# What this exercise asks
A. In the text about Jacquie Fenske, which riding did she represent as a Progressive Conservative?
B. Pick up the text about Jacquie Fenske from its last sentence and carry it on.

# Text
Jacquie Fenske (born 1955 or 1956) is a Canadian politician, who served as interim leader of the Alberta Party from 2020 to 2021. She served on Strathcona County Council from 1995 to 1998, and again from 2004 to 2012. Fenske then went into provincial politics as a Progressive Conservative, representing the riding of Fort Saskatchewan-Vegreville from 2012 to 2015. In the 2015 provincial election, the seat was won by NDP candidate, Jessica Littlewood.

Political career
Jacquie Fenske successfully ran for county councillor, in the new Ward 5, in 1995. After a six-year hiatus she became councillor again for the ward in 2004. Fenske was acclaimed in 2007, and 2010. She unsuccessfully ran for the Conservative Party of Canada nomination for Edmonton—Sherwood Park, prior to the 2008 federal election; Tim Uppal was nominated and won.

# Collected material
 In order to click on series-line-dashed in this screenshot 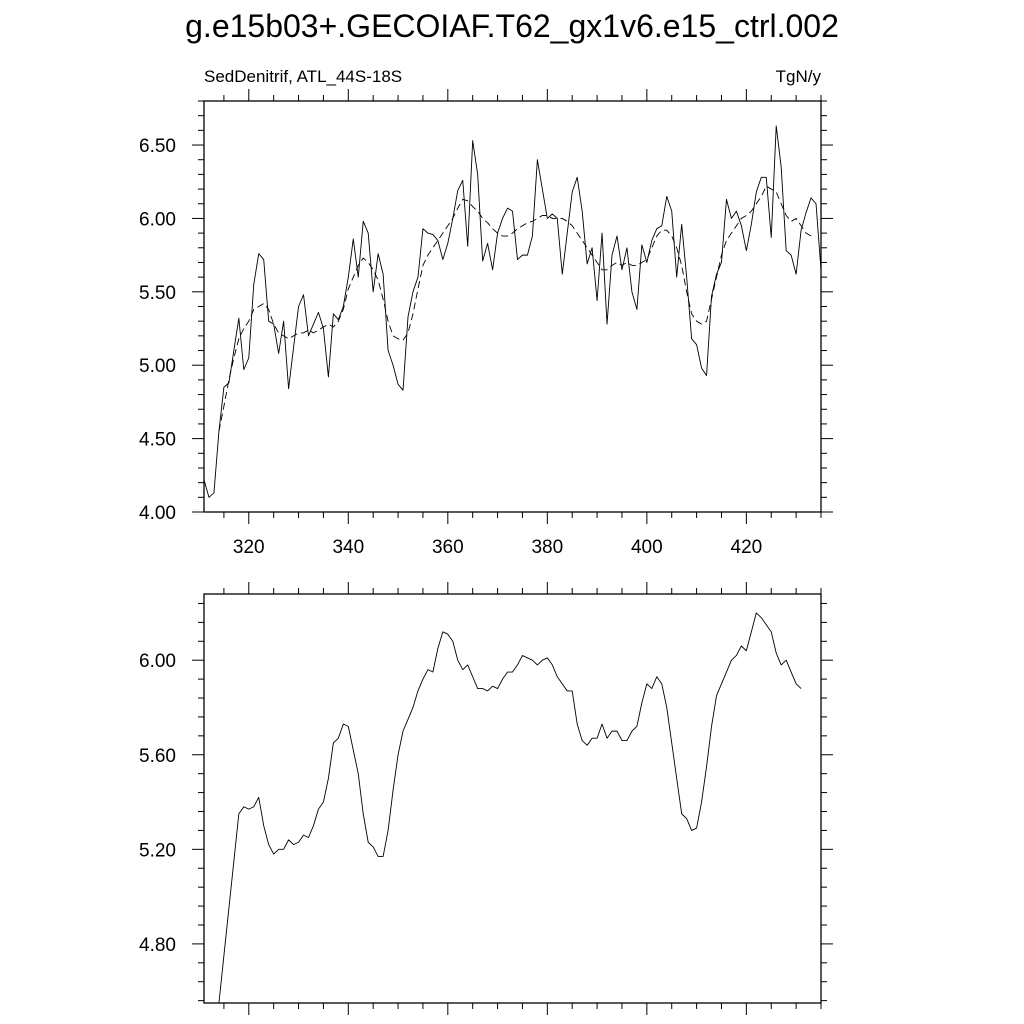, I will do `click(515, 308)`.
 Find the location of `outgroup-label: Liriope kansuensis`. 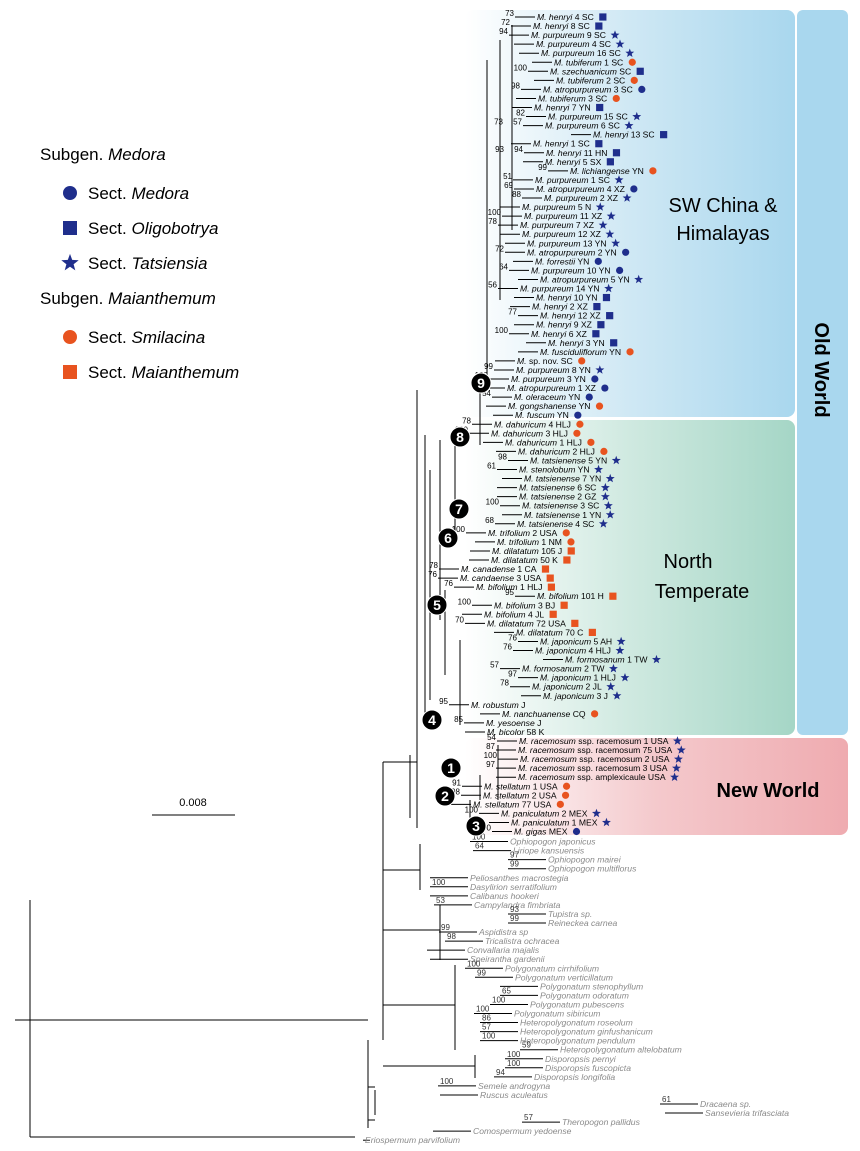

outgroup-label: Liriope kansuensis is located at coordinates (549, 851).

# Answers to this exercise
A. Fort Saskatchewan-Vegreville

B.
On April 23, 2012, with Fort Saskatchewan-Vegreville MLA and former Premier Ed Stelmach retiring, Fenske won the Fort Saskatchewan-Vegreville riding for the Progressive Conservative (PC) Party.

In the 2017 municipal elections, Fenske ran in the Mayoral race for Strathcona County.  She lost, coming in third with 15.4% of the vote.

Fenske later joined the Alberta Party, and on February 10, 2020 she became the Interim leader of the Alberta Party.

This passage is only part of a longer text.